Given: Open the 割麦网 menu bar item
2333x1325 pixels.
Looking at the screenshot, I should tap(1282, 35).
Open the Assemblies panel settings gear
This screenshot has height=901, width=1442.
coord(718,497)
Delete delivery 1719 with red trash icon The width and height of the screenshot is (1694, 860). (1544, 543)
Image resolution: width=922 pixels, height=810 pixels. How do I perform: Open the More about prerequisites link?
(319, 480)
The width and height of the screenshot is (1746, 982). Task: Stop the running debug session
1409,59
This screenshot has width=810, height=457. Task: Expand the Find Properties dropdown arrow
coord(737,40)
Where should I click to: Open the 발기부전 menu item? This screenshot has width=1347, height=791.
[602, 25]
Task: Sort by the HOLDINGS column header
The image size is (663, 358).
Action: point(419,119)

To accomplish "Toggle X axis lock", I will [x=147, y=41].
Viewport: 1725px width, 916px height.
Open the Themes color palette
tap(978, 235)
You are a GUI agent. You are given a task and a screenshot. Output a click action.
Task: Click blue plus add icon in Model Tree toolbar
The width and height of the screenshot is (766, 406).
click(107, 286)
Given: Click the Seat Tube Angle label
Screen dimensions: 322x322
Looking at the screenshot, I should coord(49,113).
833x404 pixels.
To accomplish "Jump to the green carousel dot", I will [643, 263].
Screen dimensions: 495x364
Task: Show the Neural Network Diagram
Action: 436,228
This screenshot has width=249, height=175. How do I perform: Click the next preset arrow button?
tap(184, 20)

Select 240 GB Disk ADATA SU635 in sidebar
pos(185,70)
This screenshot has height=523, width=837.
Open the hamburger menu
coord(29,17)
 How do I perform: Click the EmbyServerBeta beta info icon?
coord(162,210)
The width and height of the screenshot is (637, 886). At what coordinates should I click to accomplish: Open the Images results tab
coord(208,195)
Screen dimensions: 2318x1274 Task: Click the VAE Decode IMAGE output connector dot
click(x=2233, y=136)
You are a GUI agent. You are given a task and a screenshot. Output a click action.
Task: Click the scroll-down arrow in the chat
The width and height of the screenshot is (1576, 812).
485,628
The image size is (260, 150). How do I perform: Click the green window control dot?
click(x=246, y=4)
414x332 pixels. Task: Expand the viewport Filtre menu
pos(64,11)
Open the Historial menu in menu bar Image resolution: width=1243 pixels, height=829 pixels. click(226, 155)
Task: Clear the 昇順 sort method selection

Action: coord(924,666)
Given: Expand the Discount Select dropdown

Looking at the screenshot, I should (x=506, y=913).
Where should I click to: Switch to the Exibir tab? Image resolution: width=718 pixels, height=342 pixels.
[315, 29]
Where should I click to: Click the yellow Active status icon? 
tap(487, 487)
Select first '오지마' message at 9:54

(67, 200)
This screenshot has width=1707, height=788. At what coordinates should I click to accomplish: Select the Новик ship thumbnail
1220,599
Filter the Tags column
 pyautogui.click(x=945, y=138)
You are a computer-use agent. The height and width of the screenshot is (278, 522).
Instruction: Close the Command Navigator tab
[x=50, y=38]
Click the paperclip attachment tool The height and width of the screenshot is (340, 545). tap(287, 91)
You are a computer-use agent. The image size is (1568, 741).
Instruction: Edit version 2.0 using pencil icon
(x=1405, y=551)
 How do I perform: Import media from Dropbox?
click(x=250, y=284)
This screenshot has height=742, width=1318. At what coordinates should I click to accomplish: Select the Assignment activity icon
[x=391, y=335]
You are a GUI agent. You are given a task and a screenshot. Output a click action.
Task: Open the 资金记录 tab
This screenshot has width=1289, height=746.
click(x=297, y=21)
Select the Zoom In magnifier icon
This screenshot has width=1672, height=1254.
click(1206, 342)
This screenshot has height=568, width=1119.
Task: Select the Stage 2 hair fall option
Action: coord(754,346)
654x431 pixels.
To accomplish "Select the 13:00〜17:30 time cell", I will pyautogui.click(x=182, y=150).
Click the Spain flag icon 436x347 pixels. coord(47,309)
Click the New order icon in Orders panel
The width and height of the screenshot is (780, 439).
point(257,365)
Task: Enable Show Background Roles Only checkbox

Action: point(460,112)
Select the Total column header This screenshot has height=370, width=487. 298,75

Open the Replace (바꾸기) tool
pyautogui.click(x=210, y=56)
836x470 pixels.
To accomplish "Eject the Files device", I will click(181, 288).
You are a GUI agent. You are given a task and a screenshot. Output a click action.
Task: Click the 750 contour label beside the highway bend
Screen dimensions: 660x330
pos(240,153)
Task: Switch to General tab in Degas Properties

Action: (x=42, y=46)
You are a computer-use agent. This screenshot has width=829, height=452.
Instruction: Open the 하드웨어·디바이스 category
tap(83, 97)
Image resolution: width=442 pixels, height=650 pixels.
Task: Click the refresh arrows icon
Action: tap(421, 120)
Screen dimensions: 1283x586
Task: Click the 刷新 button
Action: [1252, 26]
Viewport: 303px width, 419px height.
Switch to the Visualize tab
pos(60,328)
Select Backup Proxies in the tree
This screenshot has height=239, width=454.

*****

__PROMPT__. Retype every row above word for word, with nothing left out or changed.

__THE COMPLETED TASK__.
Given: Open the 割麦网 menu bar item
2333x1325 pixels.
Looking at the screenshot, I should tap(1282, 35).
Open the Assemblies panel settings gear
This screenshot has height=901, width=1442.
coord(718,497)
Delete delivery 1719 with red trash icon The width and height of the screenshot is (1694, 860). (1544, 543)
Image resolution: width=922 pixels, height=810 pixels. How do I perform: Open the More about prerequisites link?
(319, 480)
The width and height of the screenshot is (1746, 982). Task: Stop the running debug session
1409,59
This screenshot has width=810, height=457. Task: Expand the Find Properties dropdown arrow
coord(737,40)
Where should I click to: Open the 발기부전 menu item? This screenshot has width=1347, height=791.
[602, 25]
Task: Sort by the HOLDINGS column header
The image size is (663, 358).
Action: point(419,119)

To accomplish "Toggle X axis lock", I will [x=147, y=41].
Viewport: 1725px width, 916px height.
Open the Themes color palette
tap(978, 235)
You are a GUI agent. You are given a task and a screenshot. Output a click action.
Task: Click blue plus add icon in Model Tree toolbar
The width and height of the screenshot is (766, 406).
click(107, 286)
Given: Click the Seat Tube Angle label
Screen dimensions: 322x322
Looking at the screenshot, I should coord(49,113).
833x404 pixels.
To accomplish "Jump to the green carousel dot", I will [643, 263].
Screen dimensions: 495x364
Task: Show the Neural Network Diagram
Action: 436,228
This screenshot has width=249, height=175. How do I perform: Click the next preset arrow button?
tap(184, 20)

Select 240 GB Disk ADATA SU635 in sidebar
pos(185,70)
This screenshot has height=523, width=837.
Open the hamburger menu
coord(29,17)
 How do I perform: Click the EmbyServerBeta beta info icon?
coord(162,210)
The width and height of the screenshot is (637, 886). At what coordinates should I click to accomplish: Open the Images results tab
coord(208,195)
Screen dimensions: 2318x1274 Task: Click the VAE Decode IMAGE output connector dot
click(x=2233, y=136)
You are a GUI agent. You are given a task and a screenshot. Output a click action.
Task: Click the scroll-down arrow in the chat
The width and height of the screenshot is (1576, 812).
485,628
The image size is (260, 150). How do I perform: Click the green window control dot?
click(x=246, y=4)
414x332 pixels. Task: Expand the viewport Filtre menu
pos(64,11)
Open the Historial menu in menu bar Image resolution: width=1243 pixels, height=829 pixels. click(226, 155)
Task: Clear the 昇順 sort method selection

Action: coord(924,666)
Given: Expand the Discount Select dropdown

Looking at the screenshot, I should (x=506, y=913).
Where should I click to: Switch to the Exibir tab? Image resolution: width=718 pixels, height=342 pixels.
[315, 29]
Where should I click to: Click the yellow Active status icon? 
tap(487, 487)
Select first '오지마' message at 9:54

(67, 200)
This screenshot has width=1707, height=788. At what coordinates should I click to accomplish: Select the Новик ship thumbnail
1220,599
Filter the Tags column
 pyautogui.click(x=945, y=138)
You are a computer-use agent. The height and width of the screenshot is (278, 522).
Instruction: Close the Command Navigator tab
[x=50, y=38]
Click the paperclip attachment tool The height and width of the screenshot is (340, 545). tap(287, 91)
You are a computer-use agent. The image size is (1568, 741).
Instruction: Edit version 2.0 using pencil icon
(x=1405, y=551)
 How do I perform: Import media from Dropbox?
click(x=250, y=284)
This screenshot has height=742, width=1318. At what coordinates should I click to accomplish: Select the Assignment activity icon
[x=391, y=335]
You are a GUI agent. You are given a task and a screenshot. Output a click action.
Task: Open the 资金记录 tab
This screenshot has width=1289, height=746.
click(x=297, y=21)
Select the Zoom In magnifier icon
This screenshot has width=1672, height=1254.
click(1206, 342)
This screenshot has height=568, width=1119.
Task: Select the Stage 2 hair fall option
Action: coord(754,346)
654x431 pixels.
To accomplish "Select the 13:00〜17:30 time cell", I will pyautogui.click(x=182, y=150).
Click the Spain flag icon 436x347 pixels. coord(47,309)
Click the New order icon in Orders panel
The width and height of the screenshot is (780, 439).
point(257,365)
Task: Enable Show Background Roles Only checkbox

Action: point(460,112)
Select the Total column header This screenshot has height=370, width=487. 298,75

Open the Replace (바꾸기) tool
pyautogui.click(x=210, y=56)
836x470 pixels.
To accomplish "Eject the Files device", I will click(181, 288).
You are a GUI agent. You are given a task and a screenshot. Output a click action.
Task: Click the 750 contour label beside the highway bend
Screen dimensions: 660x330
pos(240,153)
Task: Switch to General tab in Degas Properties

Action: (x=42, y=46)
You are a computer-use agent. This screenshot has width=829, height=452.
Instruction: Open the 하드웨어·디바이스 category
tap(83, 97)
Image resolution: width=442 pixels, height=650 pixels.
Task: Click the refresh arrows icon
Action: tap(421, 120)
Screen dimensions: 1283x586
Task: Click the 刷新 button
Action: [1252, 26]
Viewport: 303px width, 419px height.
Switch to the Visualize tab
pos(60,328)
Select Backup Proxies in the tree
This screenshot has height=239, width=454.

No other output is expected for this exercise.